Johnny Mathis singles chronology
| "Chances Are" / "The Twelfth of Never" (1957) | "Wild Is the Wind" / "No Love (But Your Love)" (1957) | "Come to Me" (1958) |

Music video
- "No Love (But Your Love)" on YouTube

= No Love (But Your Love) =

"No Love (But Your Love)" is a popular song written by Billy Myles that was recorded by Johnny Mathis in 1957. It made the top 40 on most record charts in the US.

==Recording and release==
"No Love (But Your Love)" was recorded by Johnny Mathis with Ray Conniff and his orchestra on June 16, 1957, as were "Chances Are" and "The Twelfth of Never", which were released together as a single two months later, on August 12. Mitch Miller and Al Ham produced these recordings. "No Love (But Your Love)" was released on November 11, 1957, as the B-side of "Wild Is the Wind", the title song from the 1957 film of the same name.

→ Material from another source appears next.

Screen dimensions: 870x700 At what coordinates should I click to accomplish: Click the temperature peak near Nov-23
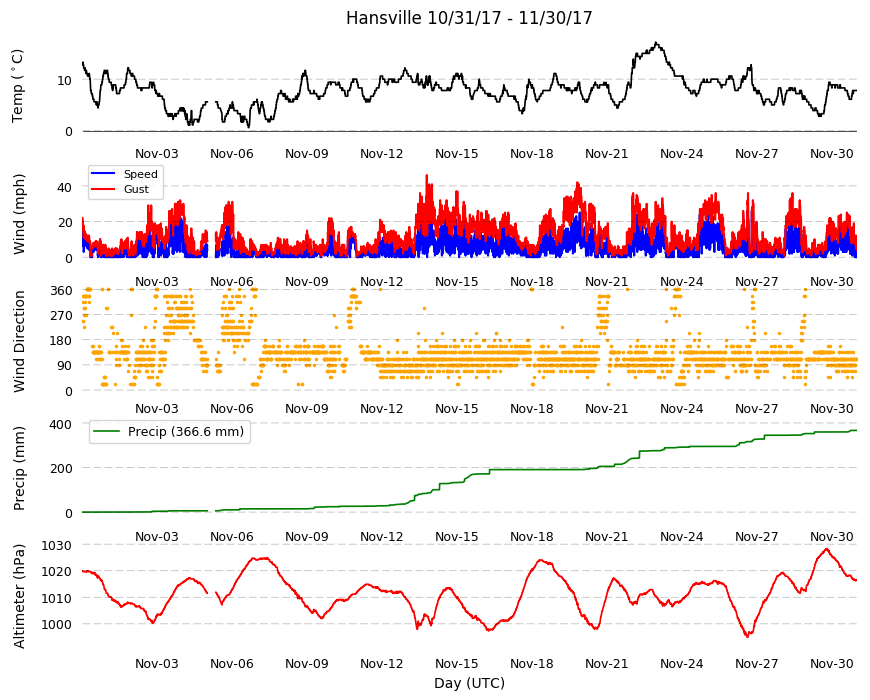(x=657, y=43)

==Commercial performance==
At the time of the release of the "Wild Is the Wind"/"No Love (But Your Love)" single, Billboard magazine had three pop singles charts: Best Sellers in Stores, Most Played by Jockeys, and Top 100 Sides. "Wild Is the Wind" debuted on all three charts in the issue dated December 16, 1957. "No Love (But Your Love)", however, was only listed in that issue on the Best Sellers in Stores chart, where B-sides were listed for all songs. It debuted at number 62 on the Top 100 Sides chart in the following issue, and made its first appearance on the Most Played by Jockeys chart in the issue dated January 6, 1958. It eventually peaked at number 21 there, number 37 Best Sellers and number 48 Top 100 Sides. It also reached number 26 on Cash Box magazine's best seller list.

==Critical reception==
In their review column, the editors of Cash Box featured the single as their Disk of the Week, which was their equivalent to a letter grade of A for both songs. Regarding "No Love (But Your Love)" they wrote, "Superbly written ballad executed by one of the great new voices in the business." The editors of Billboard also commented on both songs, opining, "Either side is a strong bet to click." They described "No Love (But Your Love)" as "a tango delivered with light guitar accompaniment."

== Charts ==

Weekly chart performance for "No Love (But Your Love)"
| Chart (1957) | Peak position |
|---|---|
| US Top 100 (Billboard) | 48 |
| US Best Sellers in Stores (Billboard) | 37 |
| US Most Played by Jockeys (Billboard) | 21 |
| US Top 60 Best Selling Tunes on Records (Cash Box) | 26 |

==Notes==
A. Neither the original 45 and 78 rpm singles nor the liner notes for Johnny's Greatest Hits provided producer credits, but other compilations have. The Essential Johnny Mathis, Gold: A 50th Anniversary Celebration and The Singles acknowledge Mitch Miller as a producer, but The Essential Johnny Mathis also credits Al Ham as a producer on this song.